6. Maumean, Co Galway
West of the Shannon now, and Maumean Pass, in the Maumturk Mountains. Patrick ascended this but then, observing the watery expanse of south Connemara, did what most of us might have and declined to go farther. A strong pilgrim tradition was, however, created when he blessed Connemara from the pass while conveniently keeping his feet dry. Maumean proves an enjoyable day: a pleasant walk bearing many resonances from Ireland’s Christian past. There are all the usual signatures of pilgrimage: an oratory, an outdoor altar, a rocky cleft where St Patrick reputedly slept and a favours adorned holy well. We agree, however, that the main reward for our 1½-hour ramble is the sublime vista east and west.

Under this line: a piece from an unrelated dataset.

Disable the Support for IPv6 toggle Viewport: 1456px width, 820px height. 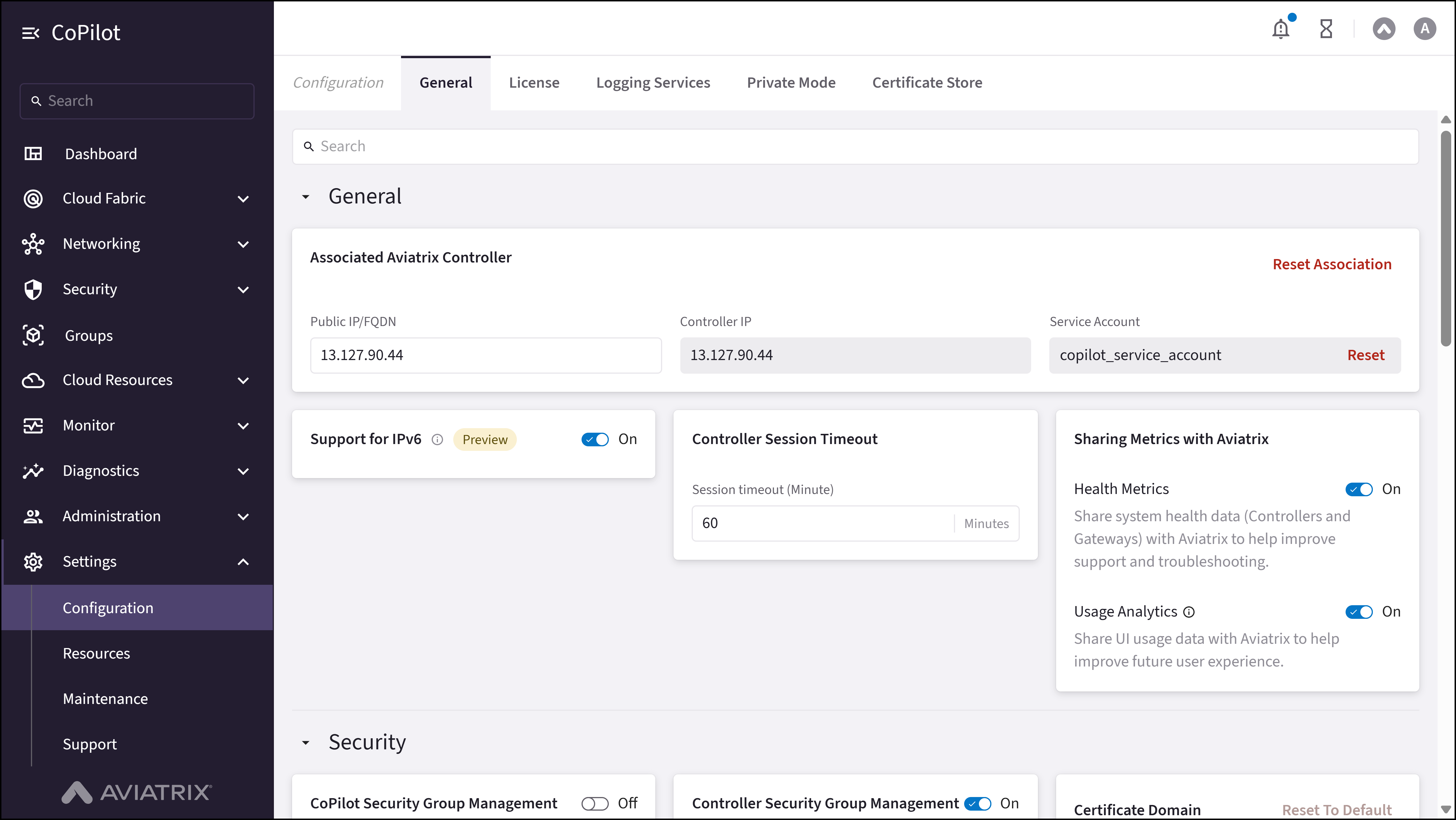595,440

7. Tóchar Phádraig, Co Mayo
We lace up the hiking boots now, for things are getting tougher. Following an ancient royal road from Rathcroghan (the royal seat of Connacht), Tóchar Phádraig (or St Patrick’s Causeway) leads to Ireland’s holy mountain. Holding many resonances from its pagan origins, it was Christianised by Patrick as he journeyed to Croagh Patrick, where he, in helpful mood, banished snakes from Ireland. Those with the required fitness will love this 35km route, which is fully waymarked. Near the end, however, the altitude rises to almost 500m on Croagh Patrick, so we agree it is best to complete the walk over two days. Registration costs us €10 each at Ballintubber Abbey; 094-9030934.
8. Lough Derg, Co Donegal
Obviously, Patrick is getting tired, for he refrains from climbing here. He doesn’t relax, however, for a fearsome serpent that resides in the lake must be slain. No problem, of course, but the monster’s blood stains the water, creating Lough Derg (or Red Lake). Patrick then visits Station Island, where, in a cave, he is shown a vision of purgatory. Our easy 12km pilgrimage follows medieval penitents, not to Station Island, where pilgrims go today, but to Saints Island, where existed a medieval monastery. Far removed from roads and modernity, we enjoy this stroll for the many echoes from our pilgrim past. We also have the option of going for broke and returning to complete the immensely tough three-day St Patrick’s Purgatory pilgrimage between June and August.
9. Armagh city
Apparently re-energised, Patrick made his way to what is now Armagh city and, of course, ascended to the highest point. With, perhaps, thoughts of finally hanging up his walking sandals, it was here he built a stone church in AD 445. The Church of Ireland cathedral now occupies this impressive site. Then, proclaiming Armagh Ireland’s holiest place, he founded the see of Armagh and became its first bishop. We discover Armagh is one of Ireland’s hidden gems. Visiting the Catholic and Protestant cathedrals, we are particularly captivated by the breathtaking views of the city. Later, St Patrick’s Trian offers a three-for-one story of the saint, the city and, intriguingly, Gulliver’s Travels.
10. Downpatrick, Co Down
The Irish Annals relate that, when close to death, Patrick was told by an angel to return to his original landing place at Saul. Having come full circle, he died here on March 17th, 461. The angel then returned and decreed Patrick’s body be placed on an ox cart and buried where the oxen stopped. This was in Downpatrick, at a location that is now beside magnificent Down Cathedral. No better place to end our journey than at nearby St Patrick’s Centre. This multimedia presentation charts the life of Patrick, drawing heavily on his own words to bring together the full Patrician story.